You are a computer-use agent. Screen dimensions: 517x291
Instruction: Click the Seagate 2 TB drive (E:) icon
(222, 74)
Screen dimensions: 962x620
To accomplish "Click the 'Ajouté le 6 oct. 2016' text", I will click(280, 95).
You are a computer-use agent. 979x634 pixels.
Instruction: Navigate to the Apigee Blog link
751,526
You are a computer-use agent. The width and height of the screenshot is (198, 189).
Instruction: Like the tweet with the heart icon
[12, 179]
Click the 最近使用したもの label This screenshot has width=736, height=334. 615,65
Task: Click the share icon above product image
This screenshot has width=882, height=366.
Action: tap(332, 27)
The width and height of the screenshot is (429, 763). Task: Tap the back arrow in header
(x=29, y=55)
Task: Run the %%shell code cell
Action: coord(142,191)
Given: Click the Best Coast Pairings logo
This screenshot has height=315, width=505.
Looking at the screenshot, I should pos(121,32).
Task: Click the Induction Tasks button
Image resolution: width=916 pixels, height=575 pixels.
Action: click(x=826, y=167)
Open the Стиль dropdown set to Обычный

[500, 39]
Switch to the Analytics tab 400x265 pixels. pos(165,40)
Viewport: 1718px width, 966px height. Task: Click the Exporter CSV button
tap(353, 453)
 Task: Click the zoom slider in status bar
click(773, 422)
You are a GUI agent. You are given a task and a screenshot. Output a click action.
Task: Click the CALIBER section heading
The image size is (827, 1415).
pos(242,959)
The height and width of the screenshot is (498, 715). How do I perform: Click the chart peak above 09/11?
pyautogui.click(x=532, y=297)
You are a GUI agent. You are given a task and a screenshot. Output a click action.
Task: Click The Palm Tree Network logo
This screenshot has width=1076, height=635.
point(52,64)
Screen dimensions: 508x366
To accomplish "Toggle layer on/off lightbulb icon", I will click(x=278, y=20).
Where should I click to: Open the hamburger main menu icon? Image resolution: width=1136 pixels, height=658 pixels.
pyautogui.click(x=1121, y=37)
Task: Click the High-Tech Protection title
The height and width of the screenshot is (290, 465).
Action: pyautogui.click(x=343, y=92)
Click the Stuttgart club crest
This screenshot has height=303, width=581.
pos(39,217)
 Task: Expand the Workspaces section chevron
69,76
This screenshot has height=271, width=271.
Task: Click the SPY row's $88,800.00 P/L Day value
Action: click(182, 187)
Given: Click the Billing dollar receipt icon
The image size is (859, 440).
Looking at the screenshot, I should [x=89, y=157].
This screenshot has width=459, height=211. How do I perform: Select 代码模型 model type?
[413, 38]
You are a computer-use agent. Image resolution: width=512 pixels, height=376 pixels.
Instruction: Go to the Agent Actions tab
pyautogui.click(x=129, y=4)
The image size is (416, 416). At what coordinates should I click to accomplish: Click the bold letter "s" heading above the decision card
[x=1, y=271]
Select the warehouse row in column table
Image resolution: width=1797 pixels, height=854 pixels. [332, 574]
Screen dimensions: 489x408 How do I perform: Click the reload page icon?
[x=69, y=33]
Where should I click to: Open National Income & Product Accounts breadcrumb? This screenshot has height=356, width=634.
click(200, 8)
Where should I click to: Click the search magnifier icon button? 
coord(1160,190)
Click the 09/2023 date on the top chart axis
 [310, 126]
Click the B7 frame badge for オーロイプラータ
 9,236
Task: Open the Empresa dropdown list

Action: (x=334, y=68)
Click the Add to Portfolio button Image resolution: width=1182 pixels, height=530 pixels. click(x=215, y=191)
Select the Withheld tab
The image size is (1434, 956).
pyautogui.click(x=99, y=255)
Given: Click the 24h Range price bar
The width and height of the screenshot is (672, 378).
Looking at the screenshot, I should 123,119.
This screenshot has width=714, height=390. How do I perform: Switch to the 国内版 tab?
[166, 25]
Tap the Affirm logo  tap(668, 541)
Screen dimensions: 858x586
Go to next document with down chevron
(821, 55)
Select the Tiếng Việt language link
--------------------------------------------------
> [What this task involves]: Line count for the word "logo": please state how many lines of the records above contain it, and nothing else.

> [Response]: 3